I wish (EU) law professors would be more vocal on the (constitutional) lawyers perspective on all this

Martin Holterman

@Genauer: Like Celia Hampton explained above, EU law is simply silent on the Member States’ behaviour unless the Treaties positively mandate or forbid it. In the US, the states may not make interstate compacts without the consent of Congress, but in the EU there is no such rule. More specifically on this topic, banking is only to some extent an EU competence. (It is part of the internal market, so in that sense it can be regulated, but given that the EU has not done so, but has only partially harmonised some aspects of the industry, the Member States retain significant freedom. In US terms, the EU lawmaker has not “occupied the field”.) Moreover, anything the EU lawmaker has done, can be undone. Everything that is written into the Treaties can be unwritten, just like the US Constitution can be amended. Just like there’s no such thing as an unconstitutional Amendment to the US Constitution (except one that takes away the States’ equal suffrage, but that’s another story), EU law is silent on the permissibility of amendments to the Treaties. This crisis is being dealt with by “The Masters of the Treaties”, the EU Member States as represented by their… Read more »


You can barely sneeze on the internet these days without running into trolling from Austrian economics aficionados. It’s pretty sad. The great irony of the situation is that for all their big talk about the prescient perspective of the Austrian school, it is methodologically opposed to exactly the kind of rigorous empiricism (testing and econometrics) across institutional contexts and history that is a necessary precondition for making real predictions. This fundamental aversion to the paradigm of falsification makes it fundamentally illegible as a mainstream discipline in economics.
Austrian economics has almost nothing sensible to say about the current crisis except for narrow epiphenomenonalism about government and fiat money. Its approach is to completely shun the liquidity trap problem, lament the absence of bond vigilantes and simply double down on its tired morality play about supply shocks and hangover therapy in substitute for any kind of real analysis.

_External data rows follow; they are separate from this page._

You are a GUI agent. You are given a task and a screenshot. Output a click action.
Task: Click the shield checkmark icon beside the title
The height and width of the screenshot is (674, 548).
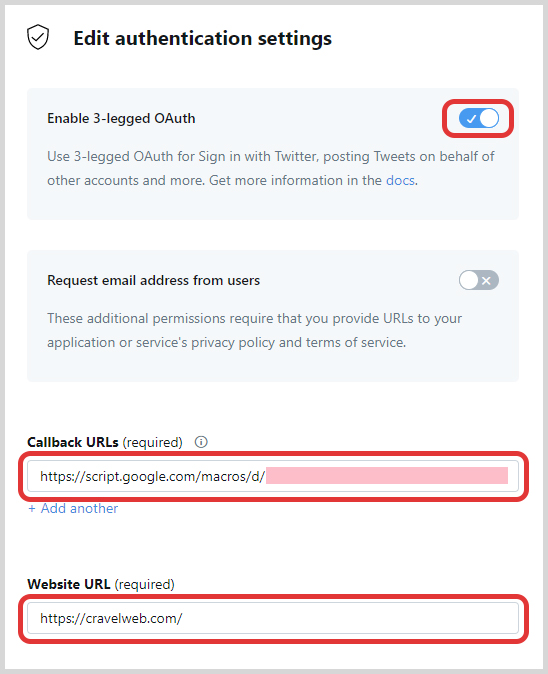[x=38, y=37]
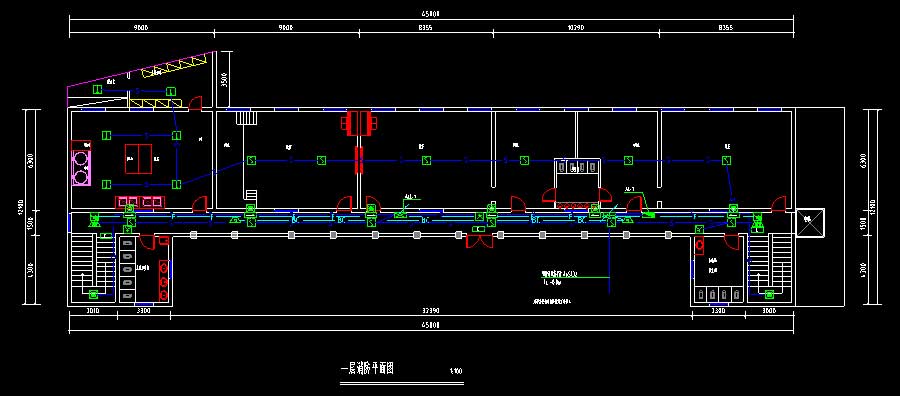
Task: Select the green device at bottom of right staircase
Action: coord(769,294)
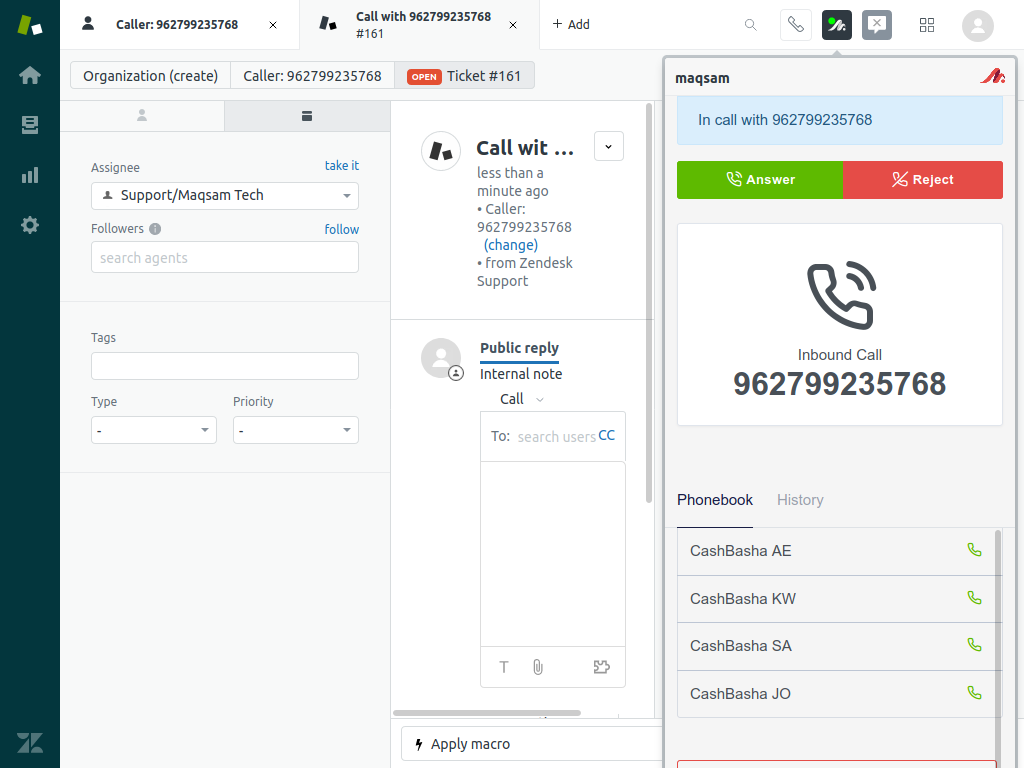This screenshot has width=1024, height=768.
Task: Switch to the History tab
Action: point(800,500)
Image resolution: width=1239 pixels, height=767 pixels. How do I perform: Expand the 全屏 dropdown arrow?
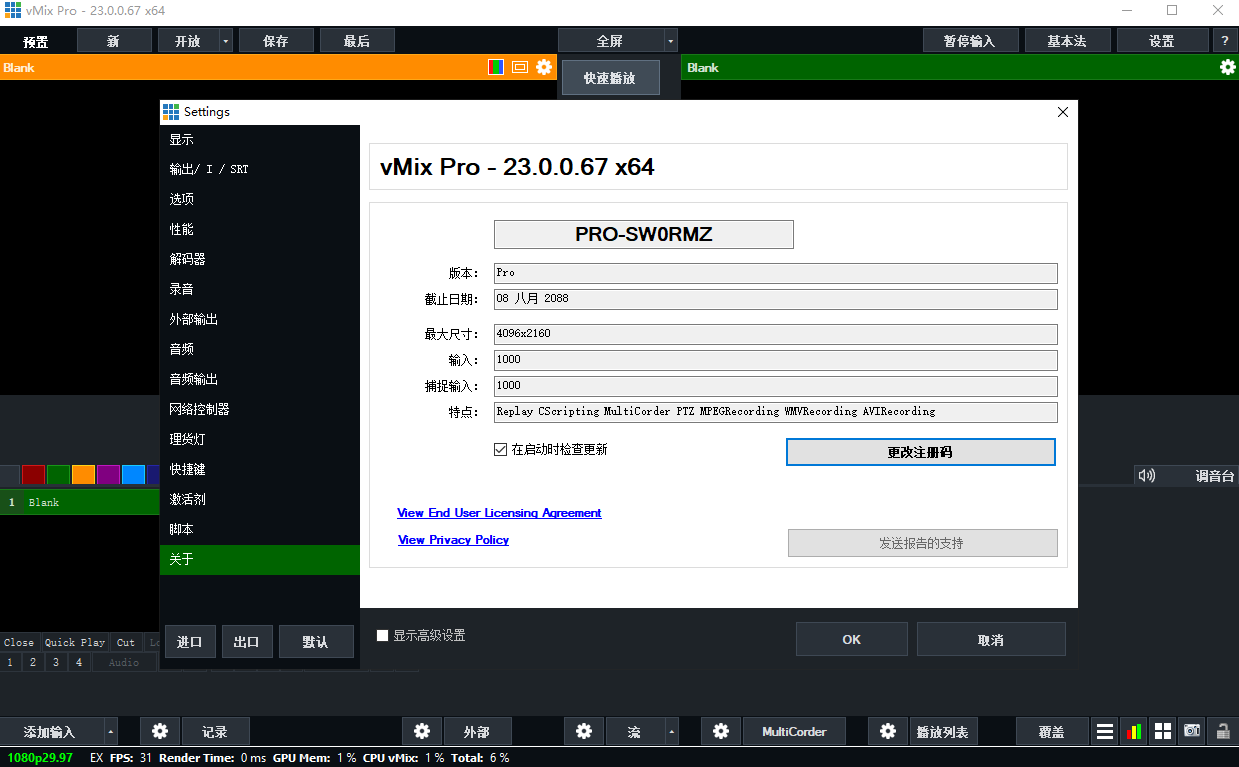pyautogui.click(x=670, y=41)
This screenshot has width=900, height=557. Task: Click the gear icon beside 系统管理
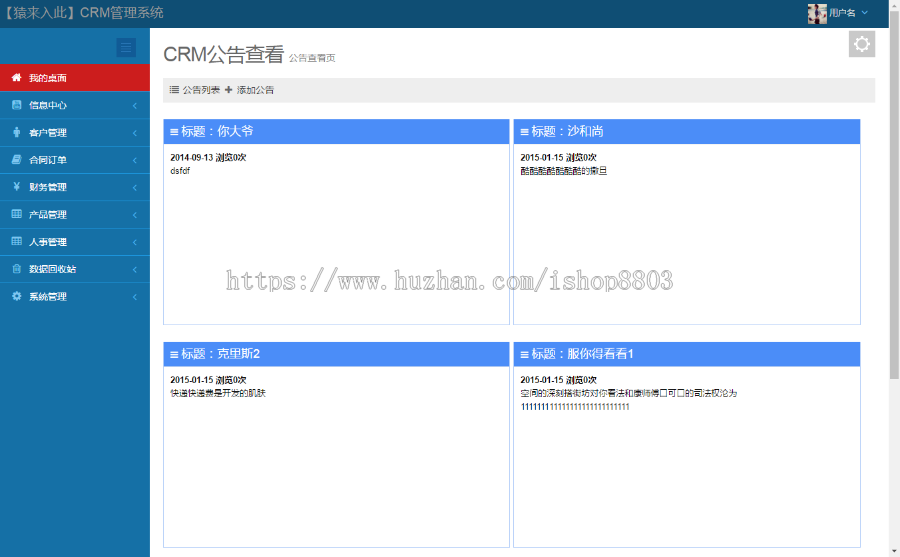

You mention a Polis without a Demos, as if this were an intractable problem. History has shown us that in many cases (not least in the case of the US), the Polis creates the Demos, or, the yearning of many for a better Polis can create the Polis and the Demos simultaneously. I do not believe a European People exists, hence to say “THE People of the united States” would be a fallacy. The Germans had the following expression (Weimar Republic): “the German People, united in its ‘tribes'”. I would rather speak of a “European Nation, united in its peoples”. I would use the traditional and rather abstract French definition of Nation, which is a community of fates willing to defend past common experiences. That Nation does not exist yet, but it can come about if there is a European public opinion that can formulate a “general will” of what needs to be done in Europe, and what Polis is needed for that.

Benjamin Davis
Benjamin Davis

Europe is always on the verge of collapse.  Europe is an idea that is always in the process of being made.  Writing from Paris today, Europe is vital and beautiful. On to Hungary at the end of the week.